» **Work to be completed**: Pull out every line below holding the word "calendar".

» **Available data**:
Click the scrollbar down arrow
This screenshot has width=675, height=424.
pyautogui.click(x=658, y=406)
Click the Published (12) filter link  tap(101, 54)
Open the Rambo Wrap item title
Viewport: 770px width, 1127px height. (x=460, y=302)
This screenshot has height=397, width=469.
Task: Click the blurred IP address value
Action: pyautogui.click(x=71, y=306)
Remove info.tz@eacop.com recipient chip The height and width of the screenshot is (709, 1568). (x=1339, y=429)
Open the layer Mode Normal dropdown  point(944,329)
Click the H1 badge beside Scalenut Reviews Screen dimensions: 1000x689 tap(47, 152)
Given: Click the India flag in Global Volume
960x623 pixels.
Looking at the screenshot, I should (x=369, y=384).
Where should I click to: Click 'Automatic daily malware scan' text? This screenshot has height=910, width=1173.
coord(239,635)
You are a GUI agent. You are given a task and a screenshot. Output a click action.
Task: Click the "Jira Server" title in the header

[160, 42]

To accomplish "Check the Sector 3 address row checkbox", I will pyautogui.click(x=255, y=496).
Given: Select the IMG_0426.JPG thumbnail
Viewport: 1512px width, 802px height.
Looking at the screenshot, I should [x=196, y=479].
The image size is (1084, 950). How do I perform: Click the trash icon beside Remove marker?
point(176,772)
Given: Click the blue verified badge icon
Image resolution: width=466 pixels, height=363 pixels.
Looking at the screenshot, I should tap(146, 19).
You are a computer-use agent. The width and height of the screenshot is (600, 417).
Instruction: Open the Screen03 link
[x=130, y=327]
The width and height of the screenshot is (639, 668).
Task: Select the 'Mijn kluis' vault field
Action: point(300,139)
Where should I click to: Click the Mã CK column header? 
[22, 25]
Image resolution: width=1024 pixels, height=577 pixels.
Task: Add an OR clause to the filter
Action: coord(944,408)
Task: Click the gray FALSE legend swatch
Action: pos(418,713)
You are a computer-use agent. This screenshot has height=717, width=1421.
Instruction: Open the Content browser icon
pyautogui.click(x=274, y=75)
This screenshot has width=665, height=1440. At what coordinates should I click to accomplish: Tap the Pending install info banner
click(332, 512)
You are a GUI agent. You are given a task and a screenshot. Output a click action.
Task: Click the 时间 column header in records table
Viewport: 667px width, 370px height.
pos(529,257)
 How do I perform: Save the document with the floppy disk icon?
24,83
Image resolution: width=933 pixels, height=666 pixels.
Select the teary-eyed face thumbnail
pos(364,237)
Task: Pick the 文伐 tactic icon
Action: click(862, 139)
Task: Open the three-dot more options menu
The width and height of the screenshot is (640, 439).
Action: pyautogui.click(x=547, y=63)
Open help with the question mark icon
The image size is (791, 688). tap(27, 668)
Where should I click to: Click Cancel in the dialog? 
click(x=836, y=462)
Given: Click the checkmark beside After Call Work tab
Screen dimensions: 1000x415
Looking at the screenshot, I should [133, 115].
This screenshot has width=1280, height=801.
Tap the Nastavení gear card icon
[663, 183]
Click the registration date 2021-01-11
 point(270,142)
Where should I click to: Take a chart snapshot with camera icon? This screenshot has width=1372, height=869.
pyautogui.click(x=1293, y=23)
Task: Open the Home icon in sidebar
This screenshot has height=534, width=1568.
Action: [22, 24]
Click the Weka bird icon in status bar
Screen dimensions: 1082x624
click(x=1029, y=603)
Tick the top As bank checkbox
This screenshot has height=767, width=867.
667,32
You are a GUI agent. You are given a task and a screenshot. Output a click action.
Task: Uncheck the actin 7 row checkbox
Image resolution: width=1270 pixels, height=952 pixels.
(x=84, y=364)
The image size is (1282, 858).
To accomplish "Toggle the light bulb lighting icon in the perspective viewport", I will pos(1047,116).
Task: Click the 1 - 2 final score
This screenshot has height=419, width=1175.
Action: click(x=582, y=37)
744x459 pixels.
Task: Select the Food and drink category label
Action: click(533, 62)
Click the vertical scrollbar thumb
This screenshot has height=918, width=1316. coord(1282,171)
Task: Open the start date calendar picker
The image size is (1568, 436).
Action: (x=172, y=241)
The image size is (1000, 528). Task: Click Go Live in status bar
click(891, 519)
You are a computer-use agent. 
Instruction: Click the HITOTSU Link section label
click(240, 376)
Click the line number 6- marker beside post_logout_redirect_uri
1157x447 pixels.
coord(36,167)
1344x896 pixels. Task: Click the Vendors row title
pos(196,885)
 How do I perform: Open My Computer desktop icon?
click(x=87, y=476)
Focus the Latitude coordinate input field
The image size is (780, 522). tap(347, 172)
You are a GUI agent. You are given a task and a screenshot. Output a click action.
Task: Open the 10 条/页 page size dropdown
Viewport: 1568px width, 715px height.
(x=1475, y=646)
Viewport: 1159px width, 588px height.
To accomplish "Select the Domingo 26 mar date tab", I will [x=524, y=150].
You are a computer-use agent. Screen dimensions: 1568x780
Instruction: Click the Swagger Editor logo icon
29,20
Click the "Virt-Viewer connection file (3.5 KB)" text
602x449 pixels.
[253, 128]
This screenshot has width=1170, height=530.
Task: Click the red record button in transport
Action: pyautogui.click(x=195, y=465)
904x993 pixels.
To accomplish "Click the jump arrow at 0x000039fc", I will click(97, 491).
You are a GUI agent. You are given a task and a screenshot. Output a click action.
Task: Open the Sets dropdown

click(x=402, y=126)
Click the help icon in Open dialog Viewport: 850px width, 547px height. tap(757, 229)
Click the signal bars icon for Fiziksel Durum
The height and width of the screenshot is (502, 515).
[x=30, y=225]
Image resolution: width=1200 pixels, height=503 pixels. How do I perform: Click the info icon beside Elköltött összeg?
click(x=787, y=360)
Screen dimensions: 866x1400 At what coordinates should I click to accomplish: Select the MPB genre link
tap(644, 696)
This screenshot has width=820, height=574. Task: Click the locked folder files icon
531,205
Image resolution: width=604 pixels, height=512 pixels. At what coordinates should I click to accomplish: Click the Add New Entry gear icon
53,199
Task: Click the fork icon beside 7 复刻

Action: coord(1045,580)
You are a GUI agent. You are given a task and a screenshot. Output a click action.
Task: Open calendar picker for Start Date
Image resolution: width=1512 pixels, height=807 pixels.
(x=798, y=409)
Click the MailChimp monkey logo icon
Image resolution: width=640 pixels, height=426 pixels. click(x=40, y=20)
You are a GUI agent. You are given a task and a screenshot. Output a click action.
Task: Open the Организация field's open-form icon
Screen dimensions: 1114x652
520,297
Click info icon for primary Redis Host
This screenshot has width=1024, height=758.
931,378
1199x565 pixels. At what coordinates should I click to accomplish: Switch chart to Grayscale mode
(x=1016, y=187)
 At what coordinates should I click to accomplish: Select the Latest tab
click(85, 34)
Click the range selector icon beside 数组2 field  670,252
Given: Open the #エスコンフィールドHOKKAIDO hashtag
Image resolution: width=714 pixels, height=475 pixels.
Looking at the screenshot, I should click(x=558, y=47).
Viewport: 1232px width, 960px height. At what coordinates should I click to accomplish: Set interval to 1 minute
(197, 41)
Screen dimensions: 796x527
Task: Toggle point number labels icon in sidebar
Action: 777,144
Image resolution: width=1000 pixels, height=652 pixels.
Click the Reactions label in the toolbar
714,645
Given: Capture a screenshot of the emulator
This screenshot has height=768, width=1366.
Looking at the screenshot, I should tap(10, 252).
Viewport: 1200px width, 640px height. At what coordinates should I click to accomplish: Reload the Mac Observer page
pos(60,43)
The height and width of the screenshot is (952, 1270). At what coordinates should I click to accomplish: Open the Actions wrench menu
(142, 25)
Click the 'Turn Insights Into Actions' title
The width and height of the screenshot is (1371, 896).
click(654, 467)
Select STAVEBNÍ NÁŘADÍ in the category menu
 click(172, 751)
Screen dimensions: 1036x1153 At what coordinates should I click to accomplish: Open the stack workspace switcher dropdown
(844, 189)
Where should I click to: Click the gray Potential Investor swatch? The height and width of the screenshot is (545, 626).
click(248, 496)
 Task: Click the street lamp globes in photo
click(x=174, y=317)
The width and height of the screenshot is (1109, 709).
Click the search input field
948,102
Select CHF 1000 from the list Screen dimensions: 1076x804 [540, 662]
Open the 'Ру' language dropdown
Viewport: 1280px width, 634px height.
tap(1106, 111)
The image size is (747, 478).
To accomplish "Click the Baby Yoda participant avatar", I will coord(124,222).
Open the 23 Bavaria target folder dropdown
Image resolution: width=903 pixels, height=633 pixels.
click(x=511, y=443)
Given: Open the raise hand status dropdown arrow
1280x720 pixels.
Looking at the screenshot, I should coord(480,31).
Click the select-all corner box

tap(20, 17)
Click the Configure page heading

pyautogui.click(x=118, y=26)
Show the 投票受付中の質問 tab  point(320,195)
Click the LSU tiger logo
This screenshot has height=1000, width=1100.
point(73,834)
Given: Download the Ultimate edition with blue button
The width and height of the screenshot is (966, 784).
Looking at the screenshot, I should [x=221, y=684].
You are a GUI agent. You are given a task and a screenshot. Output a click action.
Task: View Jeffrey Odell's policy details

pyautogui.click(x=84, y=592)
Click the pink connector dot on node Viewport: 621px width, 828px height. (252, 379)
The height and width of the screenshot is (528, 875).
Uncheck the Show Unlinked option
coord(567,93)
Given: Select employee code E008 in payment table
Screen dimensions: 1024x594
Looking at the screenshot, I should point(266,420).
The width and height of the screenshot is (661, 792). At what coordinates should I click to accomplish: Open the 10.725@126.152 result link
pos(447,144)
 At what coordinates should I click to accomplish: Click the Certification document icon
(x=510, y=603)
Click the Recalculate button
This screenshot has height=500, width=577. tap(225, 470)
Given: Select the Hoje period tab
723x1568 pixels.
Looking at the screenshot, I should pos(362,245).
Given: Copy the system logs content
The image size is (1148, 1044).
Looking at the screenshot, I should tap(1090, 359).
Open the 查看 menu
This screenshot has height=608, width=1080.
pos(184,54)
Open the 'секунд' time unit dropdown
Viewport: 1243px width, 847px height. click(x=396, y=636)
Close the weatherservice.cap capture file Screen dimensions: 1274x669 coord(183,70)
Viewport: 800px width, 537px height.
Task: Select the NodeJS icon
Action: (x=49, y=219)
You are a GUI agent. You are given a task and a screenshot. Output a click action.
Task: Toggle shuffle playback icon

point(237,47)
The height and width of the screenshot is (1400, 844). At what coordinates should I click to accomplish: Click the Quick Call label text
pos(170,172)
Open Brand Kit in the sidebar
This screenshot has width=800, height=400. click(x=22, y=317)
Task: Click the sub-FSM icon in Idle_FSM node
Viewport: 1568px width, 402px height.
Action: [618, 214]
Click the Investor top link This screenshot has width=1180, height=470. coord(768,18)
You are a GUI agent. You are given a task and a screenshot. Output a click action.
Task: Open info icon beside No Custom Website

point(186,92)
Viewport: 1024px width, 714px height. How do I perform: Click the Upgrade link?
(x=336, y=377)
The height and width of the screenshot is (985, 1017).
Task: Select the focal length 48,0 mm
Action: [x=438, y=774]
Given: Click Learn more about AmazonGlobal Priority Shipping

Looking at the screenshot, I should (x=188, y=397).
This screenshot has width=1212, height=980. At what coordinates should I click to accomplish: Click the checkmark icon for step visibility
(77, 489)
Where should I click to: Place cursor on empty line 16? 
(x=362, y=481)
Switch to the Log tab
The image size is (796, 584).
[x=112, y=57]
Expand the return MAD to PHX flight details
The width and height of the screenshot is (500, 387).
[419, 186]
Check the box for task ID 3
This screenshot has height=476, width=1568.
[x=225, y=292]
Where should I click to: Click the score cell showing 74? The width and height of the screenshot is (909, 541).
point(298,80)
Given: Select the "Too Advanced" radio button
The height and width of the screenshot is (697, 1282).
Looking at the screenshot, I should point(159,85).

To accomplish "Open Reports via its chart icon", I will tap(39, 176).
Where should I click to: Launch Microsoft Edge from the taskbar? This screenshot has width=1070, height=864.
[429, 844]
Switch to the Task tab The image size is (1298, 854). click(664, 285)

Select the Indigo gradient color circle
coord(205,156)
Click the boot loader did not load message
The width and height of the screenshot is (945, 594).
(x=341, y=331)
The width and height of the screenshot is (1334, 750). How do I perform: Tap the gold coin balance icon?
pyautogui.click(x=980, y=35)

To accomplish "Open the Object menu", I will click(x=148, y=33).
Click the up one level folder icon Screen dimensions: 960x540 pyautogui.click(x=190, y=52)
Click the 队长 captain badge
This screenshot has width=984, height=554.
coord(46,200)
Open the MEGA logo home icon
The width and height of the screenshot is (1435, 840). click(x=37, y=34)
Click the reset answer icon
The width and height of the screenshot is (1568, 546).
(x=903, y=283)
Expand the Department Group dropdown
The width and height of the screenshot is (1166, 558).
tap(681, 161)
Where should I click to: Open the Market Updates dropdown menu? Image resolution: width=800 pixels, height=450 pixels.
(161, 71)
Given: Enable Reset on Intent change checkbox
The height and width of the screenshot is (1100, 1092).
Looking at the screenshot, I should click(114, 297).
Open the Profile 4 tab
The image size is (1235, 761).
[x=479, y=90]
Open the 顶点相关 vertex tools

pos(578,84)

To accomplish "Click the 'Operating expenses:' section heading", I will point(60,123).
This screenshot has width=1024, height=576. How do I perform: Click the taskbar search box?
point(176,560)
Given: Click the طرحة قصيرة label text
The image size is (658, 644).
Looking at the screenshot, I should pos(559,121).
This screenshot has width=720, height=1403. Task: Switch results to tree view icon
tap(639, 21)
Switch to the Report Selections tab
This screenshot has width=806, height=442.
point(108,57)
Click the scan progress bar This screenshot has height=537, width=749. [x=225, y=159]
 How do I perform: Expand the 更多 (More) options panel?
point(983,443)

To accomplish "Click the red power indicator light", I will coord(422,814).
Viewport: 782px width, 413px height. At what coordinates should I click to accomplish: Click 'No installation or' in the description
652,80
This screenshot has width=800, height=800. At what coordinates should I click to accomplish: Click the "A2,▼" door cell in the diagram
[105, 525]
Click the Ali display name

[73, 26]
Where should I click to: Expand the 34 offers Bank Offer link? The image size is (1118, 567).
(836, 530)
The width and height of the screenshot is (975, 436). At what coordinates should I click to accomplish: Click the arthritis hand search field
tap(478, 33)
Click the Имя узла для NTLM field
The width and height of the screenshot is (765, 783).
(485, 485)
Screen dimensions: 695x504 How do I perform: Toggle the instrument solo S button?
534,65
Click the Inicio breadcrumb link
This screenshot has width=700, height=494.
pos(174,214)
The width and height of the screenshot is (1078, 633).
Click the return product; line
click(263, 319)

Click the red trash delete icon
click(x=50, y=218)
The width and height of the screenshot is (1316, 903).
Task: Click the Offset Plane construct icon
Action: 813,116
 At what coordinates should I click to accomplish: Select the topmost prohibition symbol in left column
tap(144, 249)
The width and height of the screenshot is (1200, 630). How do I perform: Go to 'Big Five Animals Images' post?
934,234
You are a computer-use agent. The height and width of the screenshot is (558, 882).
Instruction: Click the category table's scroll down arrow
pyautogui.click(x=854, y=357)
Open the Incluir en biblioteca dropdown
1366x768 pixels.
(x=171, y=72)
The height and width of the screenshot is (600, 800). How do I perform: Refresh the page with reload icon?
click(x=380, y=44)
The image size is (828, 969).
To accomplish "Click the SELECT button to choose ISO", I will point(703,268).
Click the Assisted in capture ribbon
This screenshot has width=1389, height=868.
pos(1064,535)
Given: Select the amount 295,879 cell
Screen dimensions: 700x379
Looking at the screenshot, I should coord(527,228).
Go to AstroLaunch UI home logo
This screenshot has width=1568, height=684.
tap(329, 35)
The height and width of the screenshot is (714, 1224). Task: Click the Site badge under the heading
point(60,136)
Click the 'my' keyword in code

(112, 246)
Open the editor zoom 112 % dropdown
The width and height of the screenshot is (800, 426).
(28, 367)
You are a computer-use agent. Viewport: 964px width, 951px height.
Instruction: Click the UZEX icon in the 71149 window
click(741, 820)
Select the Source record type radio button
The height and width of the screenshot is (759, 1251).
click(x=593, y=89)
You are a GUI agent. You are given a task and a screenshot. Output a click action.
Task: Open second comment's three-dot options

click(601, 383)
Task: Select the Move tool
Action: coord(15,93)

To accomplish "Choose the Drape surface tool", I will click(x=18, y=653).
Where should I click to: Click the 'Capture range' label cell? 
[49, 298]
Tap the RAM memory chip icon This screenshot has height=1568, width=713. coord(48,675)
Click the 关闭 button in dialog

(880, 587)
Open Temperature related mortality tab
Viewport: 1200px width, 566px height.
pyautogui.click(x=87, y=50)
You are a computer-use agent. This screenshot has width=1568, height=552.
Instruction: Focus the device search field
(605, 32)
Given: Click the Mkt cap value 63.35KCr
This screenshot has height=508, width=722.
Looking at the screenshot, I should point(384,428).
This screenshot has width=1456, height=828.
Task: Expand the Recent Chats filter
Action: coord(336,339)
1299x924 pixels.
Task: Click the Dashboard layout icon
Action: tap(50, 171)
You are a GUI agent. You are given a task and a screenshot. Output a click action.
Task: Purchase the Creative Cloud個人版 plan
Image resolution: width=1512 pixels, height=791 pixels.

» **Response area**:
Task: Open the start date calendar picker
Task: Open calendar picker for Start Date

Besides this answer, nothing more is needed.